CROSS RECEIPT AND AGREEMENT
Agreement and cross receipt between JNC Opportunity Fund Ltd. ("JNC") and
Coyote Network Systems, Inc., a Delaware corporation (the "Company"). JNC hereby
acknowledges receipt of $4,000,000 and a warrant (the "Warrant") for 325,000
shares of the Company's common stock and the Company hereby acknowledges receipt
of the certificate for 700 shares of 5% Series A Convertible Preferred Stock
(the "Series A"), of which the Company will retire 100 shares.

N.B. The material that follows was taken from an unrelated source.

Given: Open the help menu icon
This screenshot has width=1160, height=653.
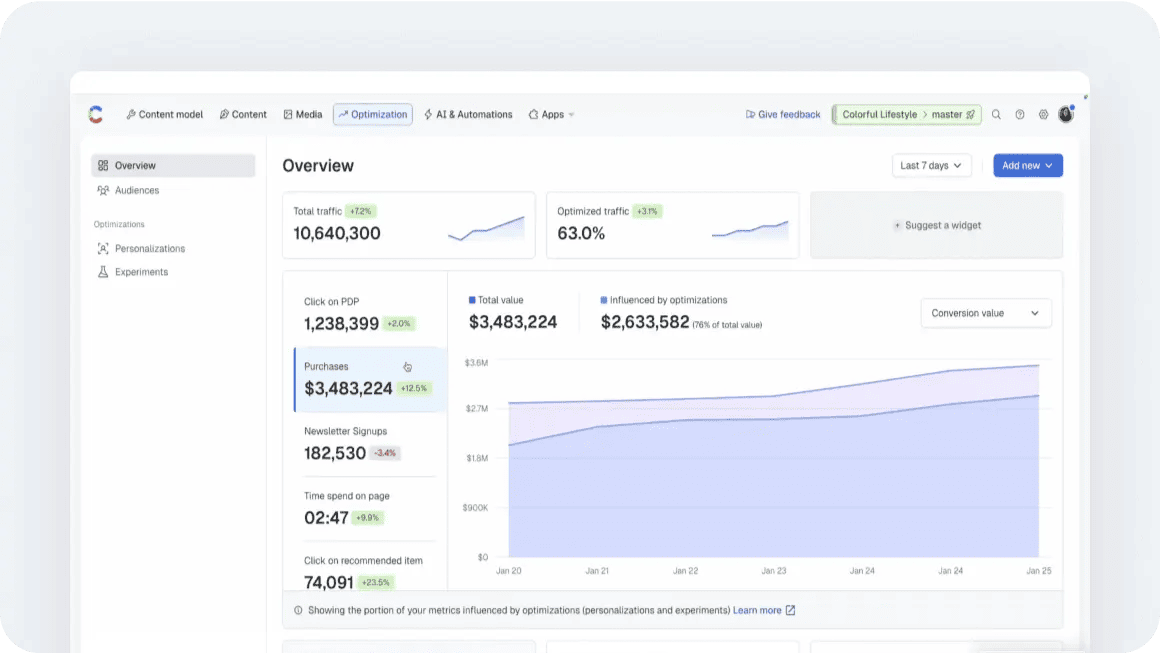Looking at the screenshot, I should (1020, 114).

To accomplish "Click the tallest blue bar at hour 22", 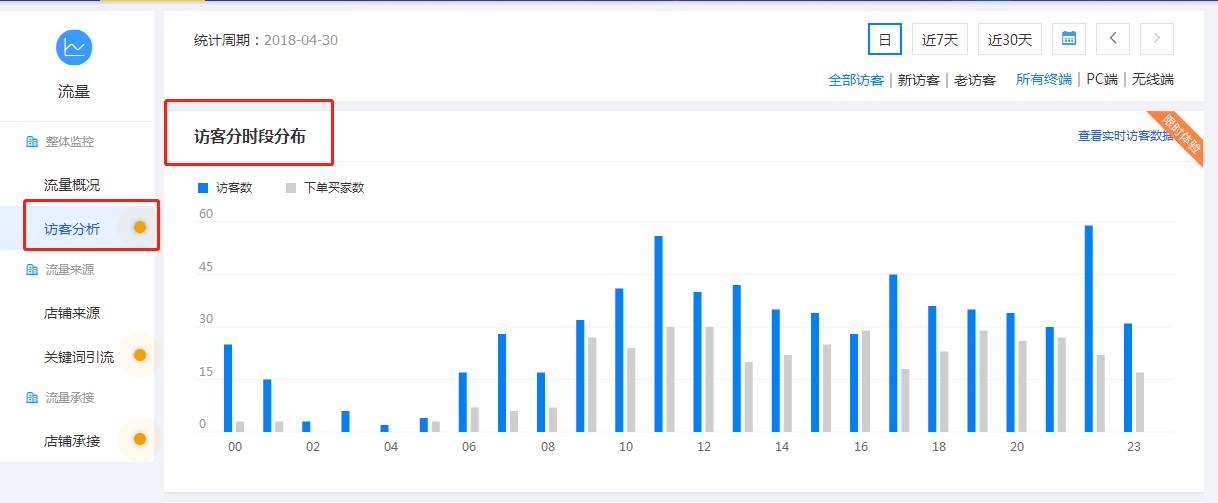I will pos(1089,328).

The Company
hereby agrees to promptly issue to JNC a certificate representing the 600 shares
of Series A remaining after the redemption of the 100 shares referred to above.
1. JNC and the Company hereby agree that, notwithstanding anything to the
contrary contained in the Certificate of Designations as to the Series A:
(a) JNC hereby waives any defaults under the Purchase Agreement and the
Registration Rights Agreement for purposes of Section 5(a)(ii);
(b) Sections 5(a) (iv) and 5(c)(i) of the Certificate of Designations
shall be of no further force or effect, the Conversion Price shall be
$6.00 per share and shall be subject to adjustment only for the events
referred to in Section 5(c)(ii), (iii) and (v) of the Certificate of
Designations (and shall not be subject to any other price adjustments,
including, without limitation, those set forth in Section 5(c)(i),
5(c)(iv) and 5(c)(x)(i)) and the Company shall only be required to
reserve an adequate number of shares for issuance upon conversion
based upon such price, as so adjusted, notwithstanding the
parenthetical in Section 5(d); and
(c) If, an event described in Section 8(b) of the Warrant occurs, JNC
shall have equivalent rights with respect to any subsequent conversion
of the Series A as it has with respect to exercise of the Warrant
under such Section 8(b).
(d) Section 7 of the Certificate of Designations shall be of no further
force and effect.
(e) All references to the Initial Conversion Price shall be deemed
references to $6.00 per share.
2. JNC agrees that it shall not sell, assign, transfer, give away or otherwise
dispose of the Series A, except to a party which expressly agrees in
writing to be bound by the provisions of this Agreement and JNC hereby
agrees to the placement of a legend on the certificate representing the
Series A to the foregoing effect.
3. Capitalized terms not otherwise defined herein shall have their meanings
from the Certificate of Designations.
4. The Company agrees that JNC shall have the same registration rights as to
the shares underlying the Series A as it does for the shares of common
stock underlying the Warrant and that, in connection with any such
registration, JNC shall be entitled to receive and shall give to the
Company, the benefit of the indemnification and contribution provisions
contained in Section 5 of the Registration Rights Agreement referred to
below as if such registration was covered by such agreement.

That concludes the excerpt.